Equitable and sustainable access to education
Key Result for Children
What’s at stake?
More than 30 per cent of all children worldwide who are not enrolled in school live in West and Central Africa ‒ mainly in Nigeria, DR Congo and the Sahelian countries. The reasons are diverse, but often centre on poverty, rural residence, gender, disability and lack of school facilities.
Many of these 29 million primary school-age children and 12 million of lower-secondary age have never attended school. Others may enter late or drop out without completing primary education. Some nine million of these children were caught in humanitarian emergencies in 2018.
Rapid population growth in West and Central Africa calls for significantly increased access to education for all children. Only when this takes place can education perform its vital role of supporting socio-economic development, building resilience and ensuring that children can play an active role in their societies.
Our goal
Change strategies
In West and Central Africa, UNICEF will carry out these integrated strategies to accelerate progress toward change.
- Strengthening national and local data management systems to ensure that countries can accurately measure school attendance and identify excluded children.
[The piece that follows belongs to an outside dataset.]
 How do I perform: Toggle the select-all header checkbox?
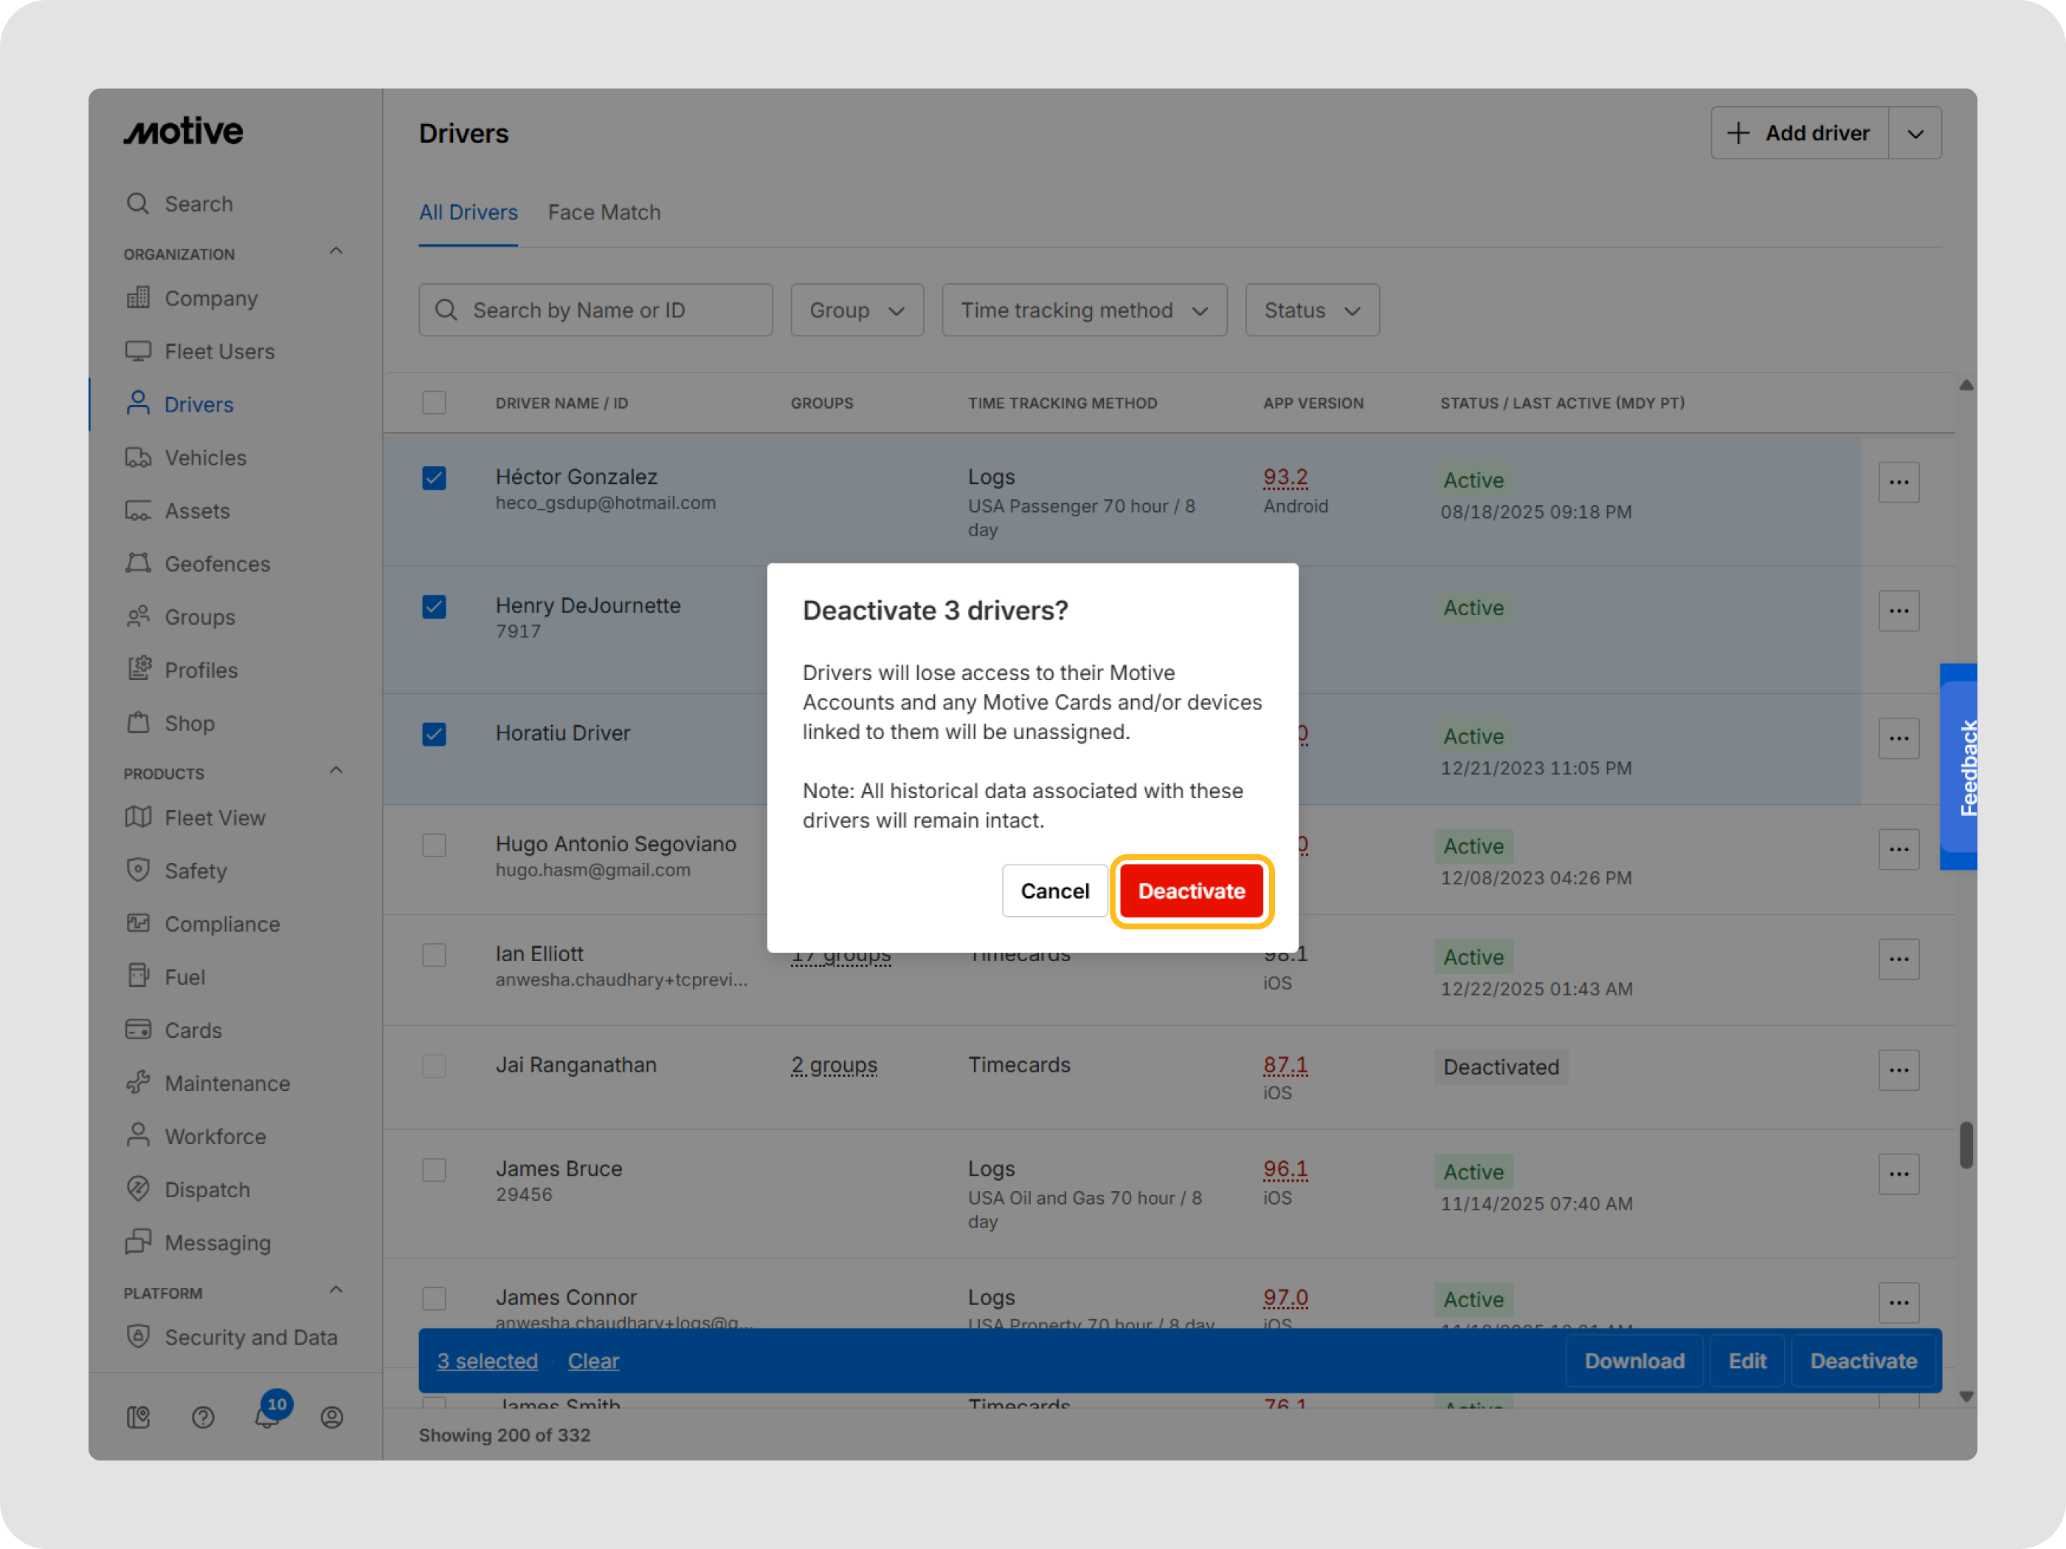(x=434, y=403)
- Promoting a holistic vision of education that includes alternative education opportunities, technical and vocational education and training and inclusive education in policy and legislation governing the education sector.
- Developing innovative, cost-effective interventions to address school exclusion that involve actors beyond the field of education, such as child protection, social policy and communication.
- In humanitarian settings, promoting innovations and scaling up education interventions capable of reaching larger numbers of crisis-affected children, such as radio programmes.
- Ensuring that out-of-school children are at the centre of national education policy dialogue by playing an active role in working groups overseeing or supporting education systems in the region; and participating in regional and global partnerships to bring innovations to the attention of education leaders.